The New Workplace Fads: Avoiding Work While Getting Paid
In today's evolving job landscape, a fresh buzzword has emerged: microshifting. This trend advocates for shattering the conventional nine-to-five routine into brief, adaptable, and non-linear segments of activity instead of a solid eight-hour block. Proponents argue it fosters an improved work-life equilibrium, enabling employees to slot in activities like yoga sessions or shopping trips during standard office hours. But this raises a fundamental query: what truly constitutes "work" in the modern era?
From Bare Minimum Mondays to Quiet Quitting
Microshifting is merely one entry in a growing catalogue of workplace phenomena. Take bare minimum Mondays, where staff recovering from weekend indulgences permit themselves to achieve only the minimal tasks. Then there's coffee badging, a practice where workers commute to the office, swipe their access card, grab a coffee, and promptly return home—a subtle protest against mandatory in-office policies. As noted by sources earlier this year, such behaviours were once bluntly termed "taking the piss."
These trends have reportedly captivated workplaces and media outlets over recent years. We've witnessed quiet quitting, where employees refrain from exerting extra effort beyond basic expectations, often while scouting for alternative opportunities. Career cushioning involves dedicating work hours to securing backup job prospects instead of fulfilling current duties. Quiet vacationing means taking unofficial time off, essentially playing while on the clock, while task masking entails appearing productive through meetings and messages without accomplishing substantive work.
Additionally, quiet cracking uses mental health as a rationale for disengaging from responsibilities, and resenteeism describes staff remaining in disliked roles, presumably performing poorly, to weather economic uncertainties.
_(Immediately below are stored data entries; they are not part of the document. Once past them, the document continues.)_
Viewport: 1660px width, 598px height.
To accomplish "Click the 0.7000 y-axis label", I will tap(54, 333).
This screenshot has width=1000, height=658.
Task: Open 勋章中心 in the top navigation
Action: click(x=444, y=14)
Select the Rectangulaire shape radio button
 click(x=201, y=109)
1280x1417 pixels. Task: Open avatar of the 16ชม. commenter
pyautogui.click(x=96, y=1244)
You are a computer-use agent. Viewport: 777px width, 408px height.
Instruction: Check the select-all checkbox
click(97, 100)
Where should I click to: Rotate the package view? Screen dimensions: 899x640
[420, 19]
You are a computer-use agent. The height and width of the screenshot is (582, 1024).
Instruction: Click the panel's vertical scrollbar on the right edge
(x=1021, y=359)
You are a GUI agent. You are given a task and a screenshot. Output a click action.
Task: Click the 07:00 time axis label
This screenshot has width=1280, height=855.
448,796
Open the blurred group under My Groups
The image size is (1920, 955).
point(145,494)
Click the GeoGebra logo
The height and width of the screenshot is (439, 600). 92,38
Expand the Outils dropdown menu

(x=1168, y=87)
On the surface, these trends seem diverse, but they converge on a common theme: evading genuine work.
The Ethical Dilemma of Pay Without Performance
When a company hires an employee, there's an implicit expectation that the individual will execute their assigned tasks. Yet, trends like quiet quitting, quiet vacationing, and career cushioning directly contradict this principle. They all share the characteristic of dodging work, yet none typically result in reduced pay for the employee. In essence, paychecks continue to flow even as duties are neglected.
Employers often face accusations of wage theft for failing to provide tips, overtime, or mandated leave. However, doesn't this logic apply inversely? When employees engage in quiet cracking or resenteeism, they effectively pilfer funds from their employer by not earning their wage through labour. While social media and online forums might glamorise these actions, most employers eventually identify and terminate such staff discreetly, aiming to avoid public fuss.
The Industry Behind the Trends
These workplace fads have spawned a cottage industry of academics, journalists, human resources teams, and self-proclaimed experts who dissect why each movement is crucial for employers to grasp. They warn that ignoring these trends could inflict lasting damage on businesses and hinder talent attraction and retention. However, many employers see through these narratives, recognising them as excuses for subpar performance.
Amid an economic slowdown, a softening job market, and the looming threat of artificial intelligence-induced mass unemployment, there remains a robust demand for workers with the right attitude, diligence, discipline, and a straightforward commitment to getting the job done. Successful individuals aren't microshifting, coffee badging, or embracing bare minimum Mondays—they're simply working, in the truest sense.
As these silly non-working trends proliferate, one can only hope for a return to core values of productivity and integrity in the workplace.